**Your goal**
Find every line in the records that holds the string "computer". Copy each one.

*** Opening of Available records ***

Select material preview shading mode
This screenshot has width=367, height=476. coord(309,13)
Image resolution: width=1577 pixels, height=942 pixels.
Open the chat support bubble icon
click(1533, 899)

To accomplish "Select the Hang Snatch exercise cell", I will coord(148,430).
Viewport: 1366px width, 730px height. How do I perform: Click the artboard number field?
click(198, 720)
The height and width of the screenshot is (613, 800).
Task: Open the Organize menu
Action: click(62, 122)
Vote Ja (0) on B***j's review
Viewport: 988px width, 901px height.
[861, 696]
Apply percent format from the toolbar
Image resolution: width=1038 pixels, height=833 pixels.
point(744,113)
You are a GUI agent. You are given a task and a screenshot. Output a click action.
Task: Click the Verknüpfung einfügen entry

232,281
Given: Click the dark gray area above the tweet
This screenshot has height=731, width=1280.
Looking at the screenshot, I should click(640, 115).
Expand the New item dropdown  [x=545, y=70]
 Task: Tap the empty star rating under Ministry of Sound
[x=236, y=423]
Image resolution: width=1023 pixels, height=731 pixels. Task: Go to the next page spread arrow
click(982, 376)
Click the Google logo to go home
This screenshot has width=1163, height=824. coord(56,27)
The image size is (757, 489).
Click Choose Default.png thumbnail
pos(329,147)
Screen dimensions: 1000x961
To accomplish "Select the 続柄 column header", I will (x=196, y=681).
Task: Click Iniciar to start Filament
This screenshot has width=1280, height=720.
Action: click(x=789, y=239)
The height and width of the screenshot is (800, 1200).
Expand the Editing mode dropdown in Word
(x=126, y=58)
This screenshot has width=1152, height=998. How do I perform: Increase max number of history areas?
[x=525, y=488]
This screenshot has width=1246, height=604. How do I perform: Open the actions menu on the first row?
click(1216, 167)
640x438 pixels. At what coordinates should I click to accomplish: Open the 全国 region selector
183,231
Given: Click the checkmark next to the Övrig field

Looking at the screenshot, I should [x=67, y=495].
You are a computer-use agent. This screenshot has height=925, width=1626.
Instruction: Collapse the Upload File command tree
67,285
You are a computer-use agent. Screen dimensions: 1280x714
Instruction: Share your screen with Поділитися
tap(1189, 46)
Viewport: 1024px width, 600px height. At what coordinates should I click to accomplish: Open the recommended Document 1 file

*** Close of Available records ***

**Task solution**
You are a computer-use agent. This screenshot has height=925, width=1626.
You are a computer-use agent. Screen dimensions: 1280x714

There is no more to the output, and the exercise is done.